Once we got to the St. Louis Metro area, I drove the portion that I missed while passed out in my backseat and completed driving the entire length of Interstate 64. I stopped short of doing the entire Hampton Roads Beltway earlier this month, so I can’t say I did the entire thing in less than a month. But I did it. I’ve wanted to do it ever since the early ’90s, when I found out where 64 ended.
We made a few stops in Missouri to get gas and then for me to get a Mountain Dew. I was still a little sleepy when we started, and nothing perks me up lie doing the Dew. I rarely drink it because a 20 ounce bottle keeps me moving for about 18 hours.

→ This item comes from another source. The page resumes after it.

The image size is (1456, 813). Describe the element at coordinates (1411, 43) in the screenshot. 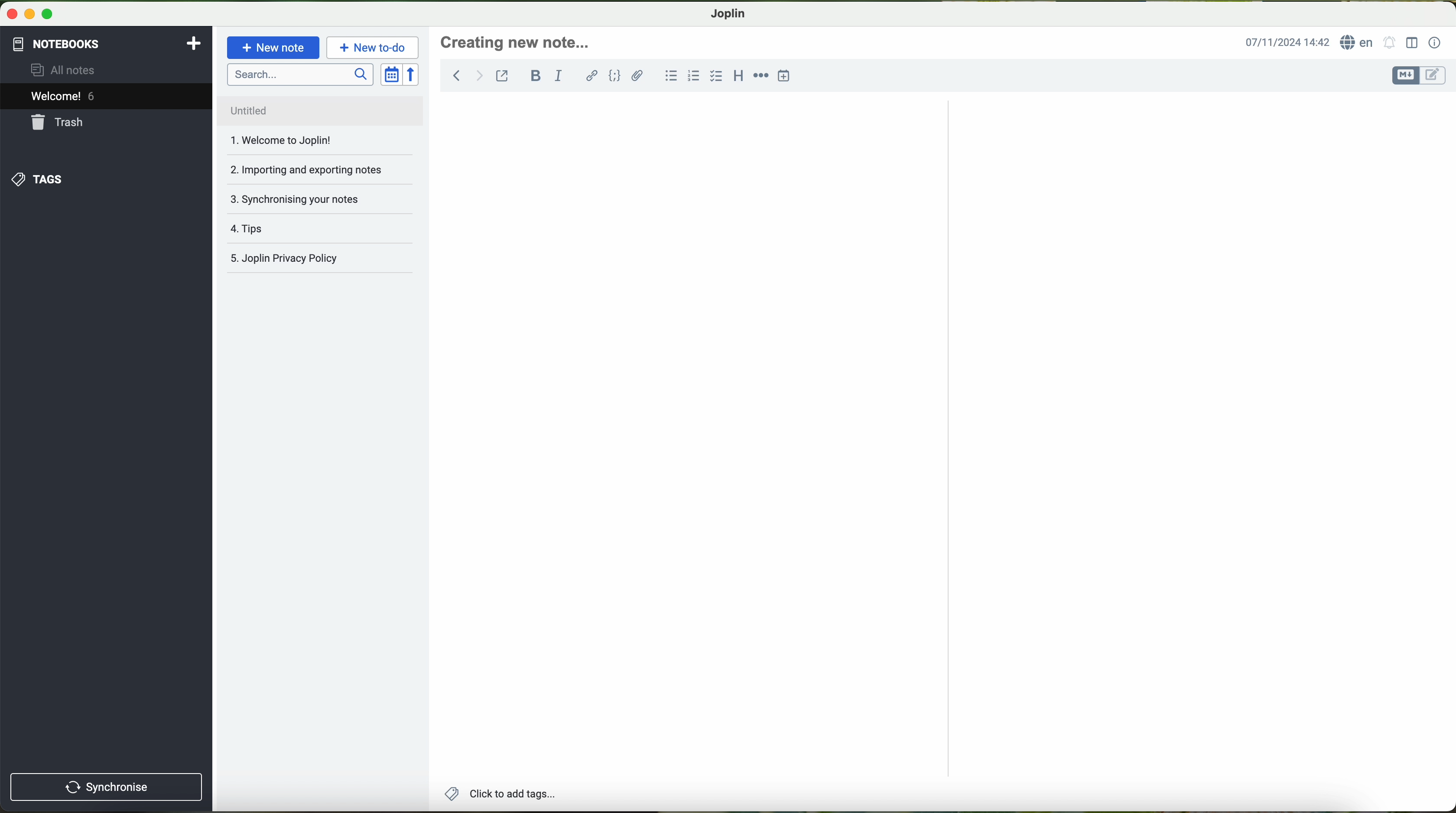

I see `toggle editor layout` at that location.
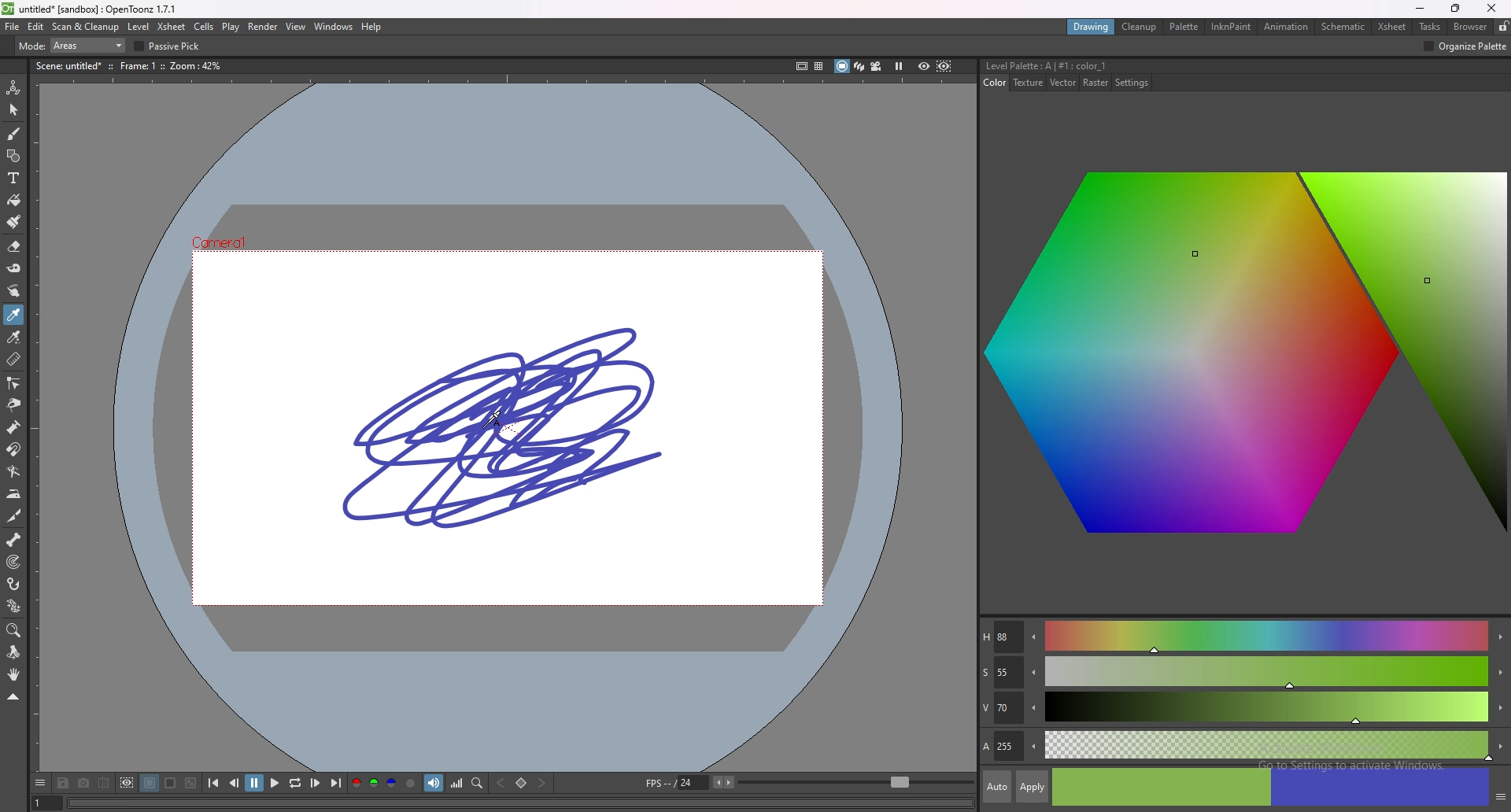 The image size is (1511, 812). What do you see at coordinates (212, 46) in the screenshot?
I see `mode` at bounding box center [212, 46].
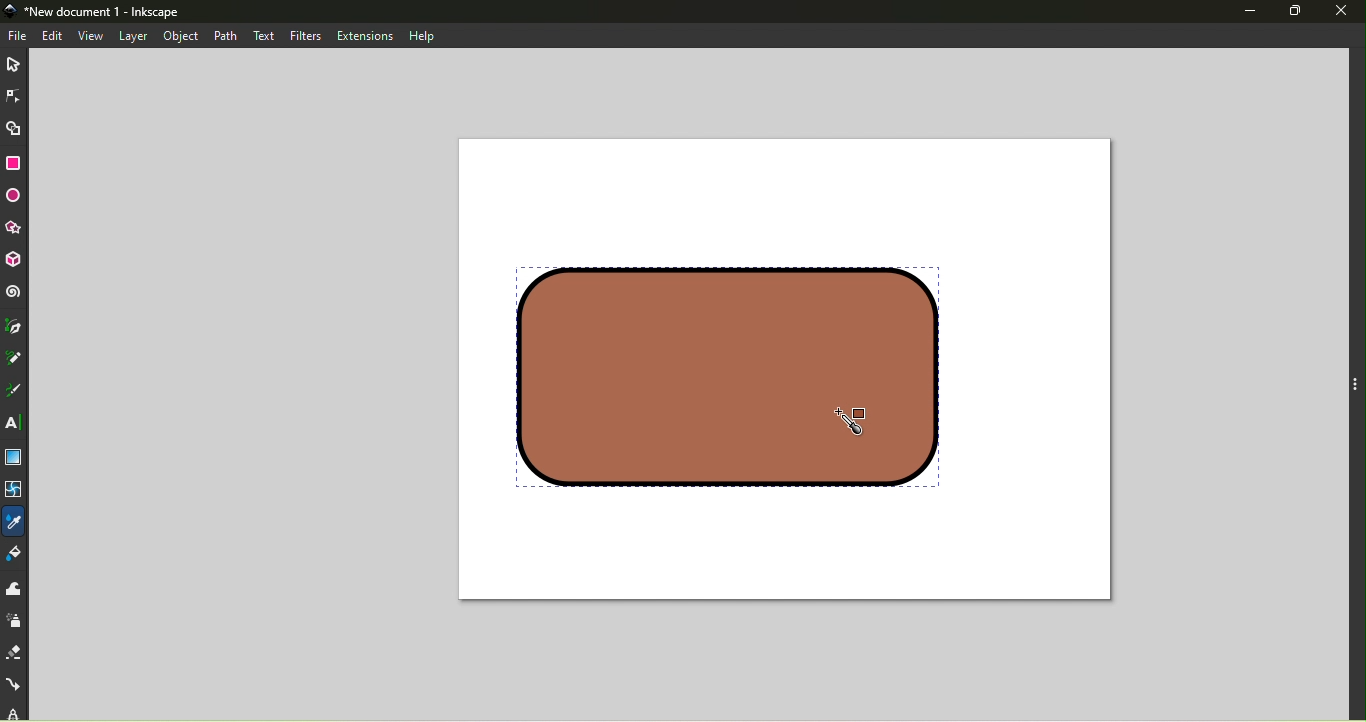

Oh, I forgot to mention that it snowed from Kansas to the Mississippi River. It wasn’t sticking to the pavement, but that was awful. It was also interesting to go from scraping ice and snow off my car to effectively driving into a sunny fall day.
We didn’t make another real stop until we grabbed food in Mount Vernon, Illinois. It was an arbitrary stop, but we went from Manhattan to Times Square.
Again, we did not plan this at all.
A few hours later, after stopping for gas in Kentucky, it began to rain. A lot. A whole lot.
And it was foggy in West Virginia, too.
But I soldiered on.
“Years of playing driving simulation video games with a steering wheel and gas pedal prepared me for this,” I said to Brandon, who sometimes woke up to me more or less navigating by dead reckoning along some higher elevations.
We got back at 12:40 a.m. The rain still was coming down in buckets. The Mountain Dew kept me up till nearly 3 a.m. I slept until nearly noon Tuesday.
I’m grateful that tomorrow is Friday.
All in all, I greatly enjoyed this trip. Again, it was great to see people I’ve known for between about 13 years, in Karen’s case, and as much as about 25 years, in Mandy’s case. (Mandy and I knew of each other since fourth grade but didn’t truly become friends until 10th grade.)
That saying about being able to pick up where you left off with good friends is true. If stepped into night out with Pete and our banter felt like my favorite, most comfortable pair of shoes. Both coming and going from Kansas, Brandon and I went a good four hours before the conversation tapered off. Bill, Karen and I have have quiet and raucous times in equal measure so mostly sitting on the couch as their child played seemed like a natural progression. I talk to Mandy so much, there wasn’t exactly much to catch up on. Unfortunately, we’ve drifted away from some of our mutual high school and college friends to the point that there isn’t as much gossip as there used to be.
Since I’ll still have three weeks of vacation to Renée’s two, I might split those days into weekend trips to St. Louis and then another trip to Manhattan.
Although I want to explore St. Louis, I’m looking forward to returning to Manhattan more.